Procédure devant la cour :
Par une requête enregistrée le 18 avril 2019, Mme C... et M. D... agissant en leur nom personnel et pour le compte de leurs enfants Tenzin Chodar, Dickyi Yangzom et Tenzin Yangzom, représentés par Me A..., demandent à la cour :
1°) d'annuler le jugement du tribunal administratif de Nantes du 13 février 2019 ;
2°) d'annuler la décision du 27 avril 2018 de la commission de recours contre les décisions de refus de visa d'entrée en France ;
3°) d'enjoindre au ministre de l'intérieur de délivrer les visas sollicités, dans le délai d'un mois à compter de la notification du jugement à intervenir sous une astreinte de 10 euros par jour de retard ; subsidiairement, d'enjoindre au ministre de réexaminer les demandes, dans les mêmes conditions de délai et d'astreinte ;
4°) de condamner l'Etat à verser à son conseil une somme de 1 500 euros sur le fondement des dispositions combinées de l'article 37 de la loi du 10 juillet 1991 et de l'article L. 761-1 du code de justice administrative.

## Tâches à réaliser
[A] Dans l'extrait de la requête, quelle somme est-il demandé de faire verser par l'État au conseil des requérants ?
[B] Poursuivez l'extrait de la requête après sa dernière phrase.
Ces enregistrements ne servent à rien ici.

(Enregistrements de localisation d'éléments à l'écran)
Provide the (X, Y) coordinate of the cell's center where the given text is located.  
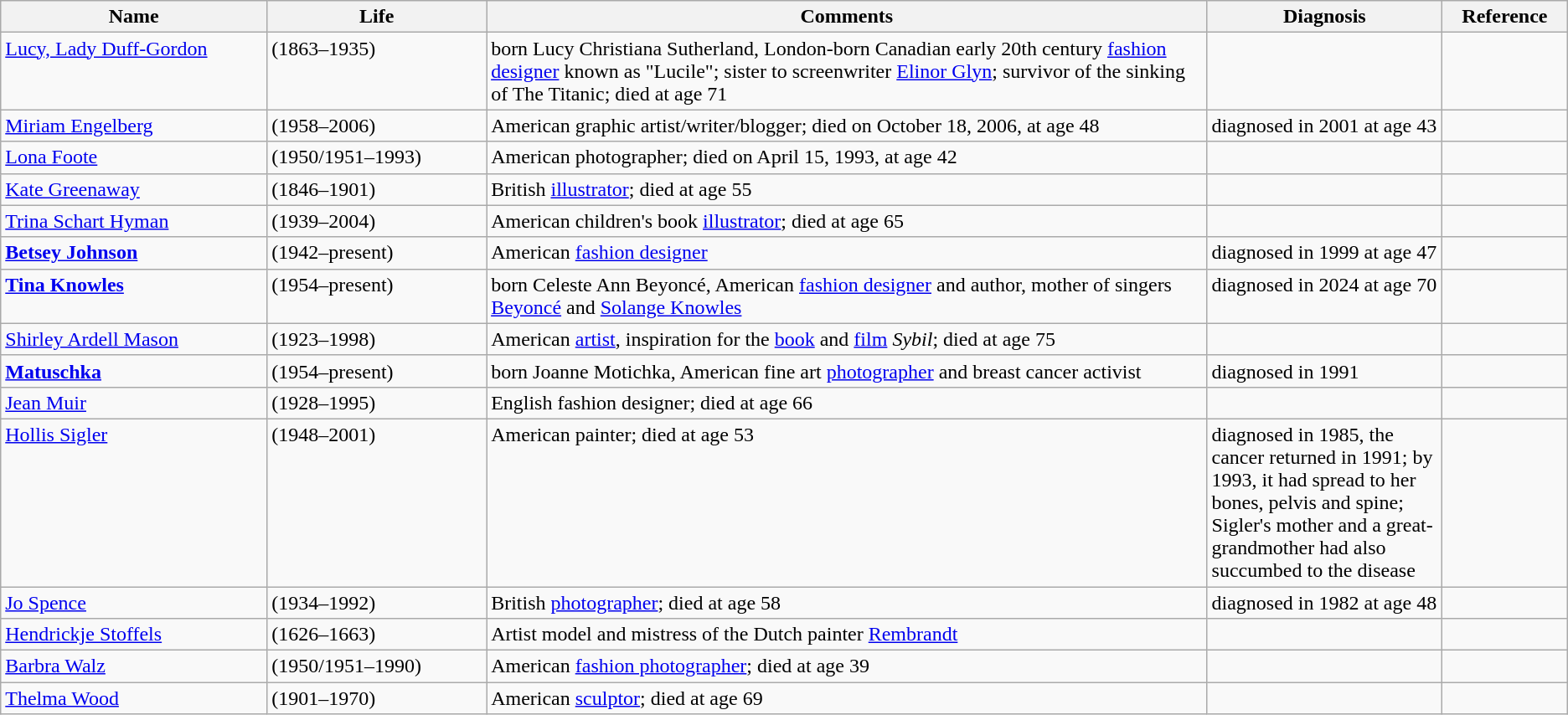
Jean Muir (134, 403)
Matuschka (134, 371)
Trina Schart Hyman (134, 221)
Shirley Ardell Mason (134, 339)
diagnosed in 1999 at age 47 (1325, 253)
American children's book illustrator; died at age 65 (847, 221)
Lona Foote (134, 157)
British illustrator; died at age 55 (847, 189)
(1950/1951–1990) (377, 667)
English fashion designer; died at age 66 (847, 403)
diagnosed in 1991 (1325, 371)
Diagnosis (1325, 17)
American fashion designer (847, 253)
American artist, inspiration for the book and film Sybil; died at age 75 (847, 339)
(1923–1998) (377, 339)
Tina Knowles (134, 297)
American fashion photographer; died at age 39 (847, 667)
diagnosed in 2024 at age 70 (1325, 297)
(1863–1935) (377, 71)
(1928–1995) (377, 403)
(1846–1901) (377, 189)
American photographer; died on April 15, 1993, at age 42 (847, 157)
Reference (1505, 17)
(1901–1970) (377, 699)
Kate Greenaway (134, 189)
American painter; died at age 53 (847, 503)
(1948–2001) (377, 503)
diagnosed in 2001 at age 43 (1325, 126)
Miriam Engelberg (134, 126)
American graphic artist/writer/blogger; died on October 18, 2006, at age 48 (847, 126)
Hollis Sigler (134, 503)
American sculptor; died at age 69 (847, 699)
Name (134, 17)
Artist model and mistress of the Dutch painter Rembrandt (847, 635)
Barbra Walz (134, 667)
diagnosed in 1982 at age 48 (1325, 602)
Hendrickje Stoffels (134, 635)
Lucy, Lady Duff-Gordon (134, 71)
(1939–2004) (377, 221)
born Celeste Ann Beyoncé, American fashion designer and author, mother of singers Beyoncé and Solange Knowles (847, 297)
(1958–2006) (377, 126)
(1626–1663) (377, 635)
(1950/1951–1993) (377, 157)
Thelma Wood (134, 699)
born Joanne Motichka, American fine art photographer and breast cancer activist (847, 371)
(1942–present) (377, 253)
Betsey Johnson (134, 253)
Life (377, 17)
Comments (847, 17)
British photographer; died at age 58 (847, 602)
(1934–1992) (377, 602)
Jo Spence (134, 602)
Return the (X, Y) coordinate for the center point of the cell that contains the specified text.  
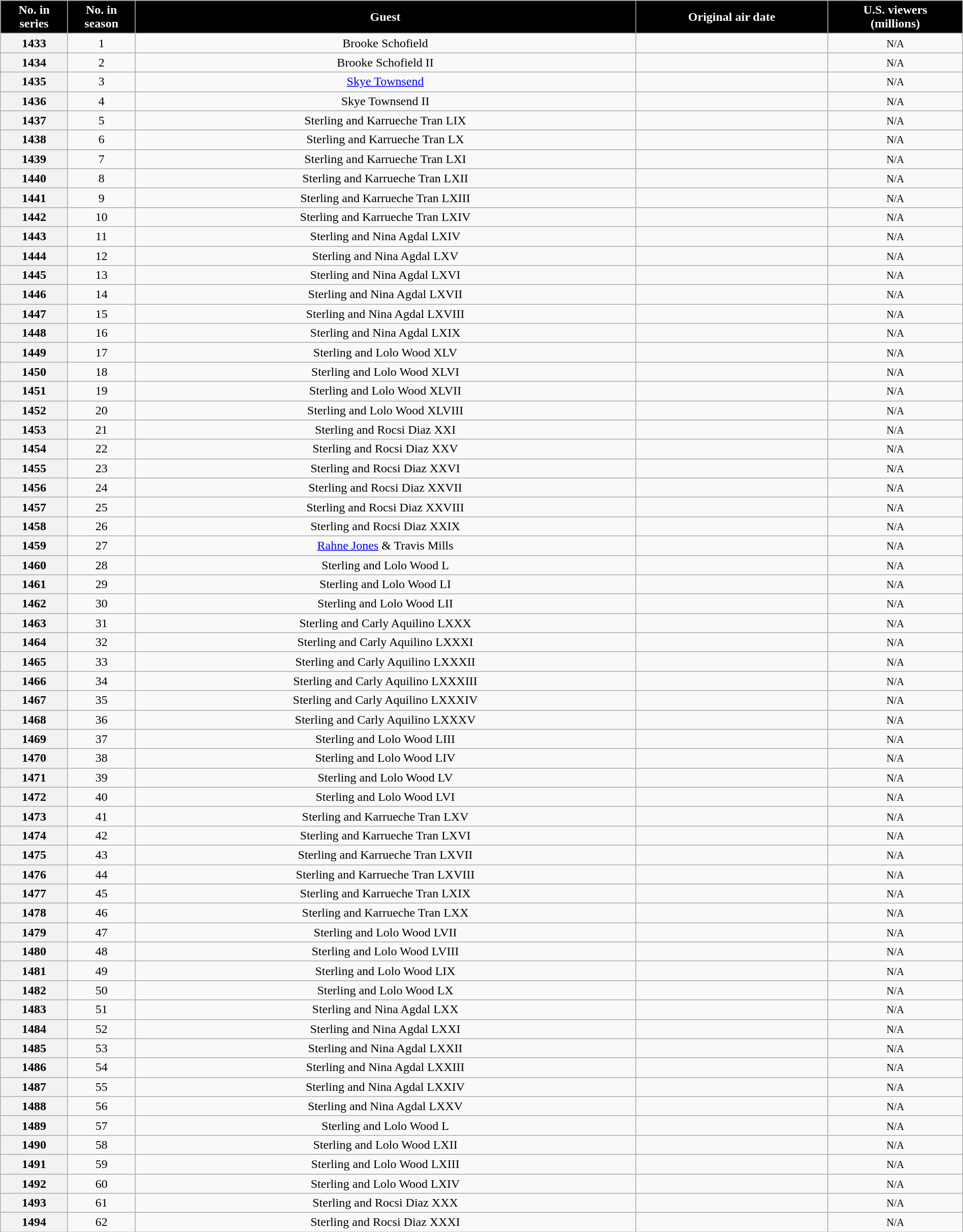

## Réponses finales
[A] Une somme de 1 500 euros.

[B]
Ils soutiennent que :
- la commission de recours contre les décisions de refus de visa d'entrée en France a méconnu l'article L. 752-1 du code de l'entrée et du séjour des étrangers et du droit d'asile ; l'identité des demandeurs et le lien familial qui les unit est démontré par les actes d'état civil et les éléments versés au dossier ;
- la décision méconnaît les stipulations de l'article 8 de la convention européenne de sauvegarde des droits de l'homme et des libertés fondamentales et celles de l'article 3-1 de la convention internationale des droits de l'enfant ;
Par un mémoire en défense enregistré le 28 juin 2019, le ministre de l'intérieur conclut au rejet de la requête.
Il fait valoir que les moyens soulevés par les requérants ne sont pas fondés.
Mme C... a été admise au bénéfice de l'aide juridictionnelle totale par une décision du 16 juillet 2019.
Vu les autres pièces du dossier.
Vu :
- la convention européenne de sauvegarde des droits de l'homme et des libertés fondamentales ;
- la convention internationale relative aux droits de l'enfant ;
- le code de l'entrée et du séjour des étrangers et du droit d'asile ;
- la loi n° 91-647 du 10 juillet 1991 relative à l'aide juridique ;
- le décret n° 91-1266 du 19 décembre 1991 ;
- le code de justice administrative.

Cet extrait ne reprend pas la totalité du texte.